America's obesity epidemic is so deeply rooted that it will take dramatic and systemic measures - from overhauling farm policies and zoning laws to, possibly, introducing a soda tax - to fix it, the influential Institute of Medicine said on Tuesday.
In an ambitious 478-page report, the IOM refutes the idea that obesity is largely the result of a lack of willpower on the part of individuals. Instead, it embraces policy proposals that have met with stiff resistance from the food industry and lawmakers, arguing that multiple strategies will be needed to make the U.S. environment less "obesogenic."
The IOM, part of the National Academies, offers advice to the government and others on health issues. Its report was released at the Weight of the Nation conference, a three-day meeting hosted by the U.S. Centers for Disease Control and Prevention. Cable channel HBO will air a documentary of the same name next week.

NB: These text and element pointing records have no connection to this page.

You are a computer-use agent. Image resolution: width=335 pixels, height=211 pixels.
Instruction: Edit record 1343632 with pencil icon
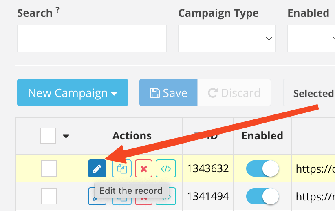97,168
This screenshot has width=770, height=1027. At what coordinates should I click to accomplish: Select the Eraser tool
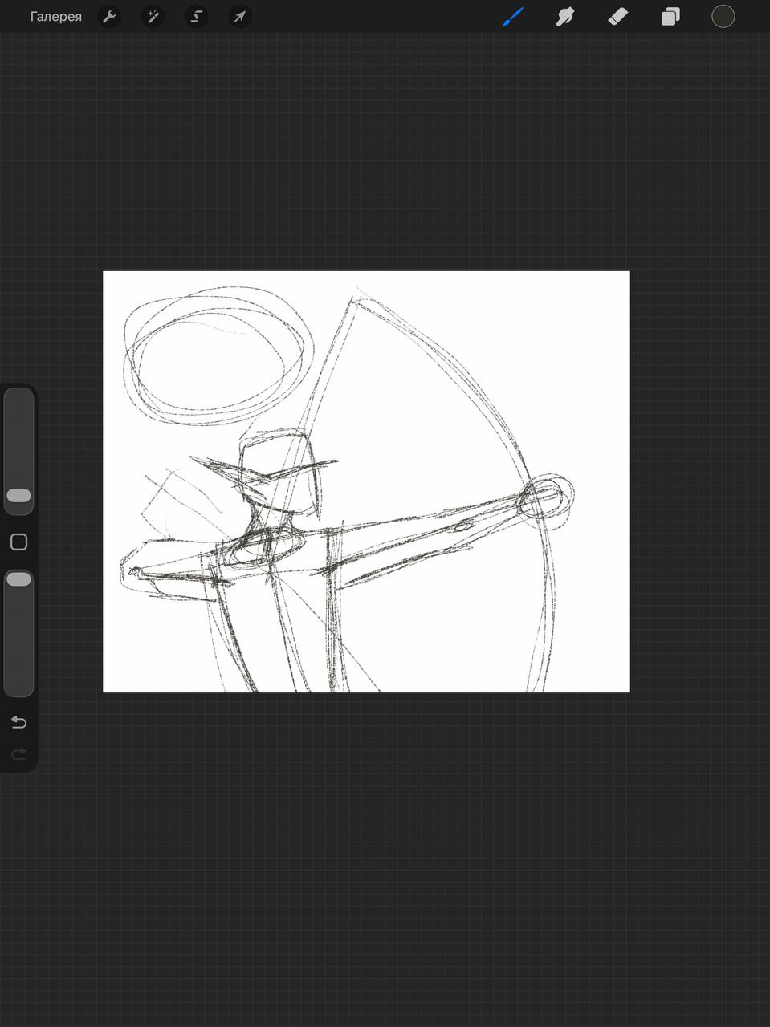pyautogui.click(x=617, y=17)
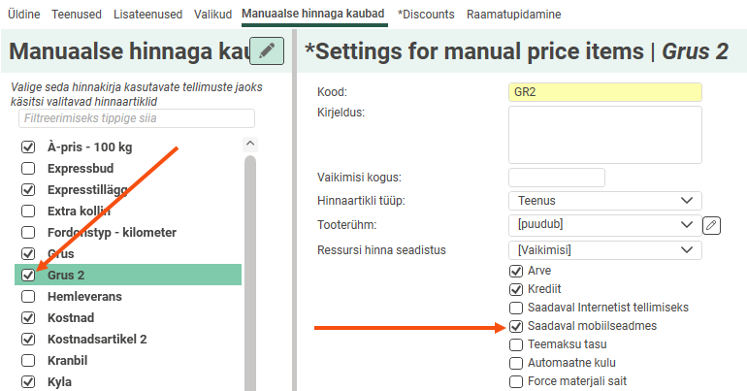
Task: Click the edit pencil next to Tooterühm
Action: point(712,225)
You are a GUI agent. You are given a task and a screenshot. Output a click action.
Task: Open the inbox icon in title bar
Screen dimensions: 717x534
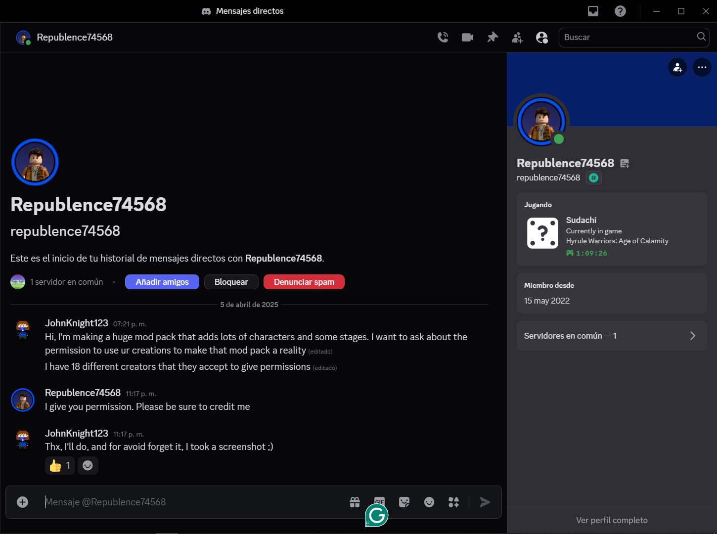593,11
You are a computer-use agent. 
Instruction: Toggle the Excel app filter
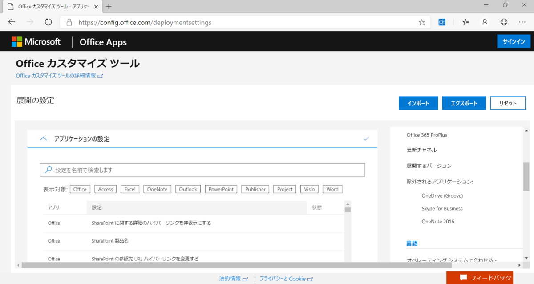click(x=129, y=189)
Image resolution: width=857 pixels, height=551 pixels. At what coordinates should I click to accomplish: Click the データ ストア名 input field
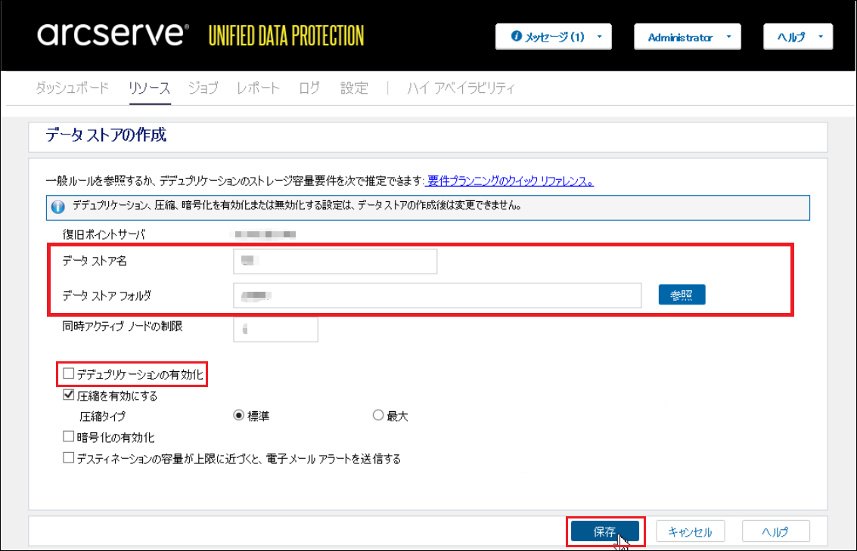335,261
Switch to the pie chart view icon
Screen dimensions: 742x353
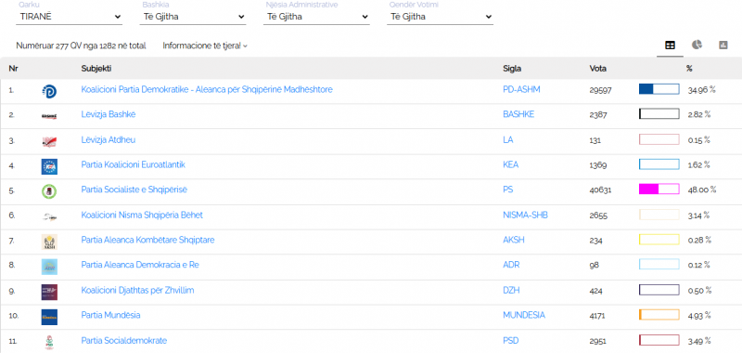[697, 45]
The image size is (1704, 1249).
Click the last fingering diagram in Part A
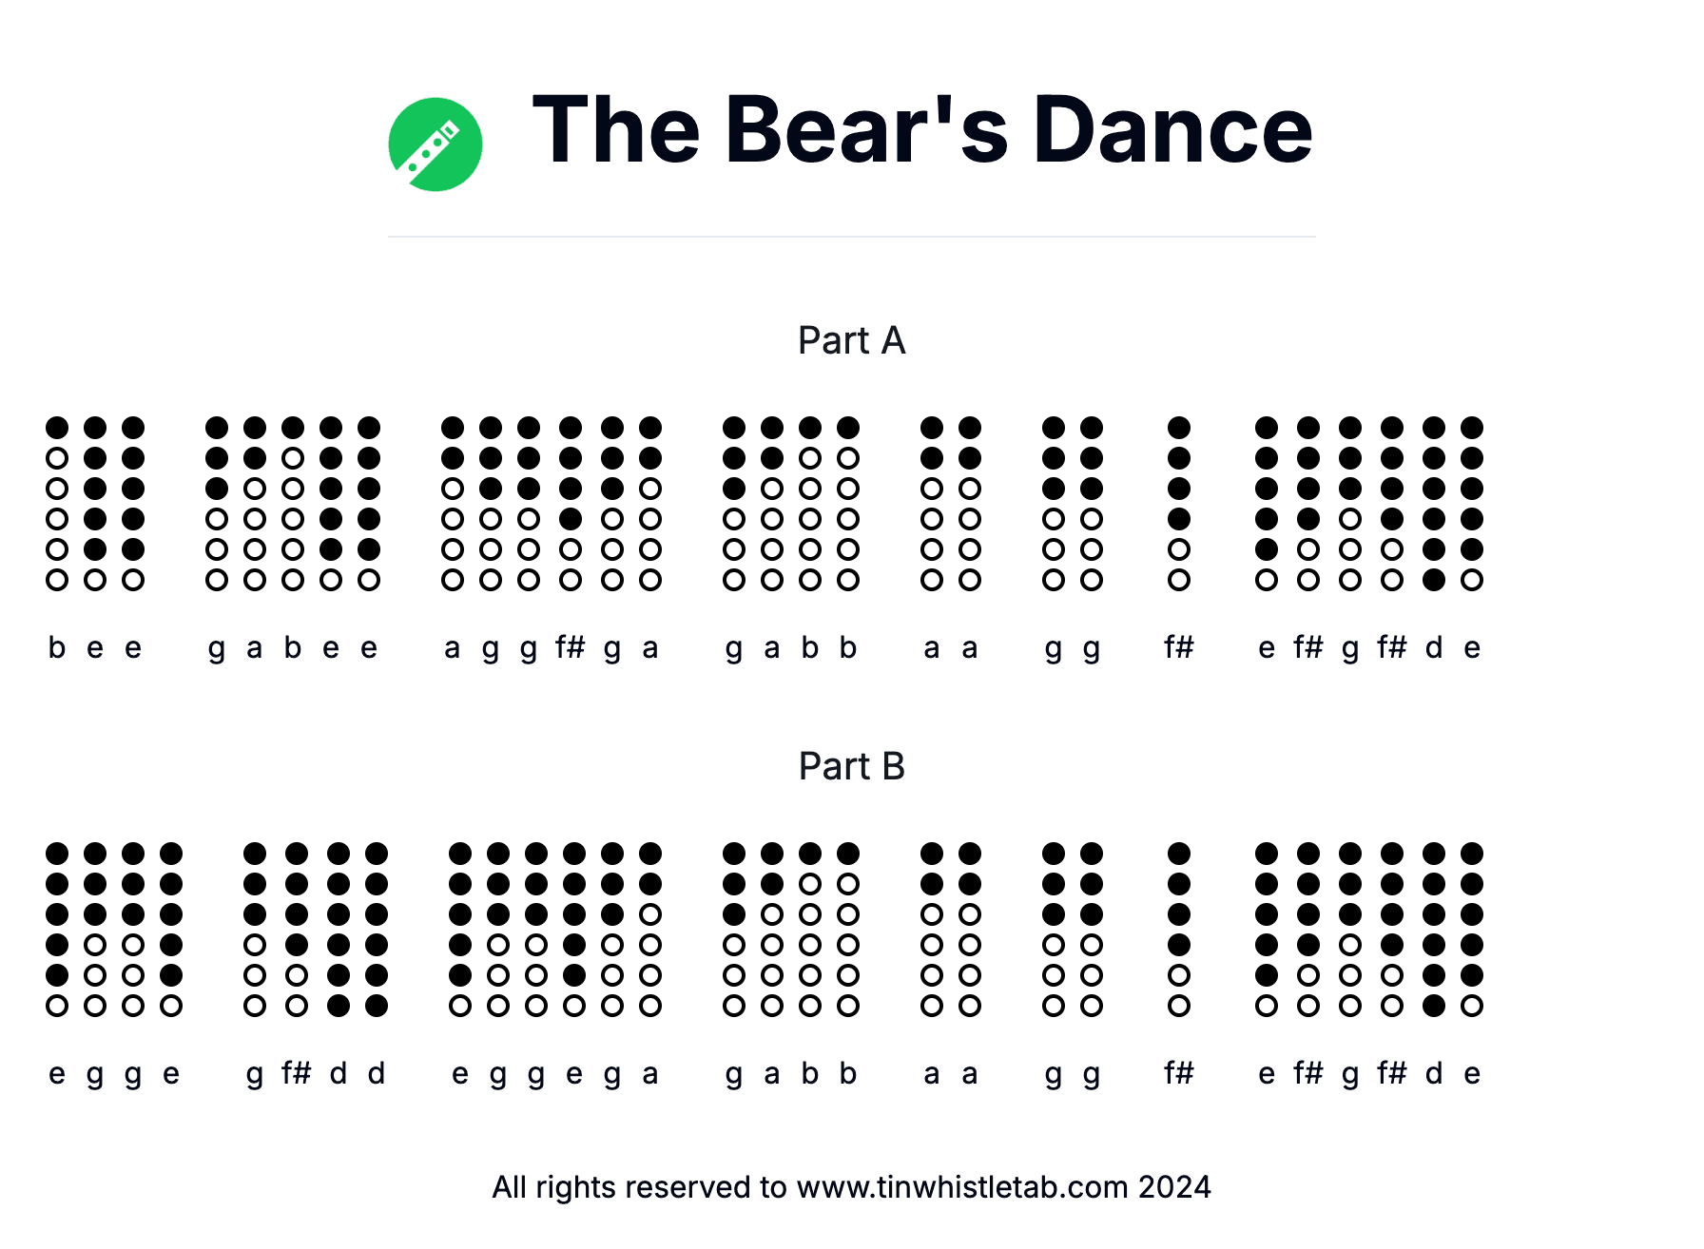(1472, 504)
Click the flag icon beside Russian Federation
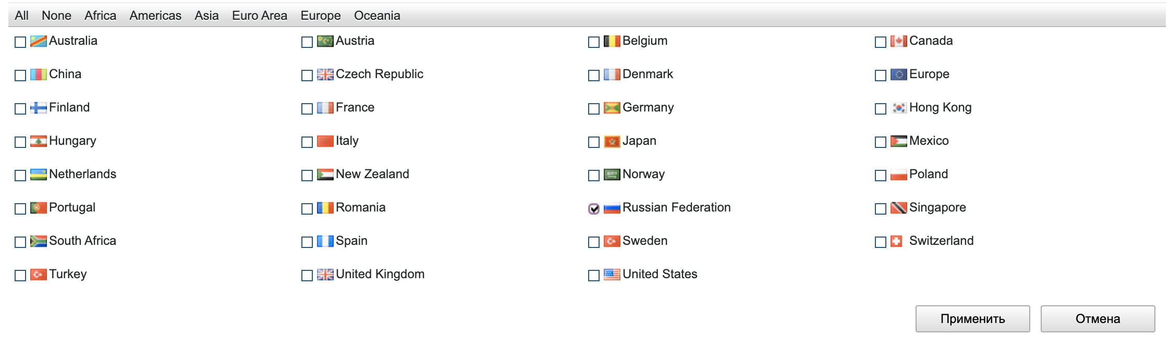1170x348 pixels. 612,208
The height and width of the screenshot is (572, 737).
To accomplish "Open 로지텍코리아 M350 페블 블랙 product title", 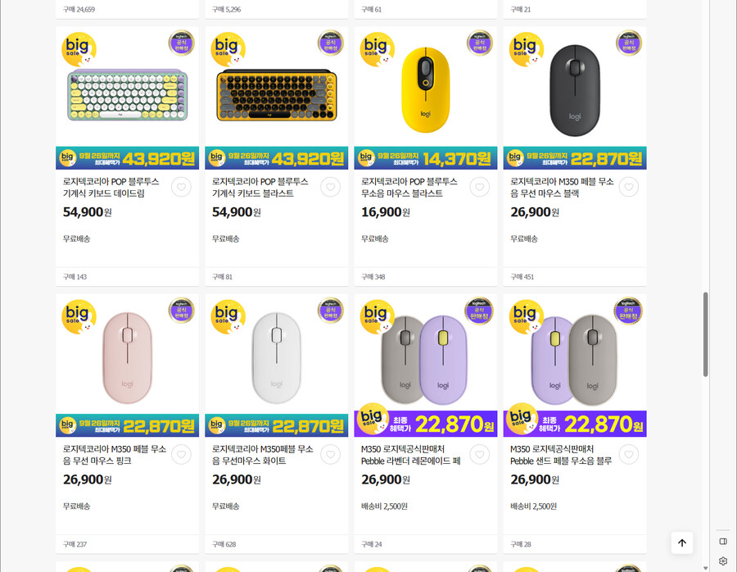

"People have heard the advice to eat less and move more for years, and during that time a large number of Americans have become obese," committee member Shiriki Kumanyika of the University of Pennsylvania School of Medicine told Reuters. "That advice will never be out of date. But when you see the increase in obesity you ask, what changed? And the answer is, the environment. The average person cannot maintain a healthy weight in this obesity-promoting environment."
This would be a great debate to have - if debate were allowed. Unfortunately, the regulators will brook no opposition to their notions of how to "cure" obesity so we are likely to be led around by the nose like a pig to the trough in order to eat what the government says we should be eating.
Some of the ideas are not necessarily bad. Encouraging - not mandating -fast food places to offer healthier alternatives is a good idea. I think ending farm subsidies is another good idea that goes far beyond helping to combat obesity and is simply good public policy.
Limits on sugar in products? Maybe. A tax on sugary soda? Unnecessary.Sugar substitutes suitable for baking on an industrial scale are on the way that will be cheaper and calorie free. Fat content is another target of regulators and here too, technology may offer a solution that gives all the benefits of fatty oils without the high fat content.
In short, government regulation isn't the only answer, or even the primary answer. Despite what the panel says about individual responsibility not working, there is no reason to punish those who use moderation when it comes to fat and sugar in their foods - especially since there is zero evidence that those who are not responsible will benefit by new regulations and change their behavior.